To the Bitcoin bros, those are fightin’ words.

Bitcoin isn’t as bad as people think, the bros say, because major cryptocurrency mining facilities are already mostly using carbon-free energy. And, some say, they’re creating a huge new demand to build more renewable power!

“The fact is that the Bitcoin protocol, right now, is providing a $200,000 bounty every 10 minutes (the Bitcoin mining reward) to the person who can find the cheapest energy on the planet,” wrote Peter Van Valkenburgh, director of research at Coin Center, a cryptocurrency advocacy nonprofit. “Got cheap green power? Bitcoin could make building more of it well worth your time.”

On the first point, the bros are right. In general, Bitcoin miners are setting up their warehouses of number-crunching machines in places where electricity is the cheapest and cooling costs are low. Think near massive hydropower facilities in secluded regions of China, Canada, and Norway. In sparsely-populated Iceland, a country entirely powered by geothermal wells and hydropower dams, the electricity demand for Bitcoin mining will surpass the total combined electricity use of every Icelandic home at some point later this year.
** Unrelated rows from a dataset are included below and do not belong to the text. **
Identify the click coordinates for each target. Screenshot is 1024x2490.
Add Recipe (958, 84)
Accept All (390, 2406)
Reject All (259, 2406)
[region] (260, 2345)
Of course, using renewable energy isn’t the same thing as saving energy, and Bitcoin is already using a significant share of the world’s cheapest renewable electricity (it’s impossible to know exactly how much). And that’s to run a computing power-intensive financial record-keeping system that is painfully slow, with transactions that are 10,000 times less efficient than VISA.

So what about the argument that Bitcoin’s soaring demand for electricity has led to more renewable energy projects? Even if newly built renewables powered all the world’s Bitcoin mines, it’s still a silly way to use zero-carbon electricity. We need lower emissions to stop climate change, and financial systems that require drastically more electricity production aren’t helping in that effort — even if they are mostly carbon neutral.

Bitcoin Green is different. First off, it’s an effort launched partly in response to reporting by Grist and others on the high environmental cost of cryptocurrencies. And it seeks to develop a more energy-efficient alternative currency that’s faster, cheaper, and more scalable than Bitcoin. If Bitcoin were designed from scratch to fulfill its supporters’ dreams of it becoming the world’s universal currency, this might be what it would look like.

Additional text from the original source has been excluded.